So that is my little confession. But after I spend a little bit of time speaking English with my friends, we usually go back to speaking French by choice. Firstly because it’s fun and secondly because I recognize that it’s important if I ever want to advance.

After about a month in Paris I noticed that my fluidity and speed had increased, but I was still convinced that i was speaking incoherently. It was quite an “AH-HAA” moment when my friend told me over crepes that she saw an immense (or maybe I’m exaggerating now) difference in my oral communication and that I was in fact speaking in grammatically correct sentences for the most part. It will probably be one of those moments i won’t forget because until then I had thought I sort of plateaued after gaining a little bit of “speed and accuracy” during my first month. Right now, I feel like my level of communication is just an actualization of what I always knew I was capable of / what was going on inside my head. I really hope my progress continues. At least now I know, due to my phonetiques class, what my “trouble areas” are and how I can improve.

▶ **RAW DATA**:
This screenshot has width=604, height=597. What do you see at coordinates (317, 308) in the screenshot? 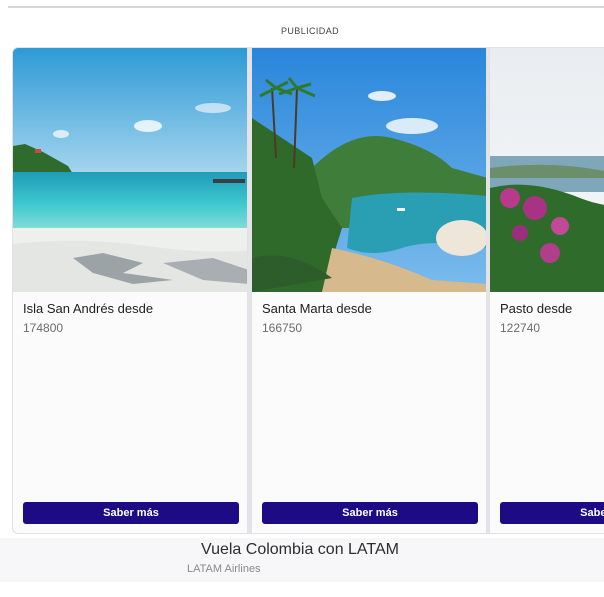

▶ **WHAT THE EXERCISE ASKS**: Retype the portion of the passage about learning to speak French in Paris, starting with "So that is my" and going on through "want to advance.".

▶ **ANSWER TO THIS EXERCISE**:
So that is my little confession. But after I spend a little bit of time speaking English with my friends, we usually go back to speaking French by choice. Firstly because it’s fun and secondly because I recognize that it’s important if I ever want to advance.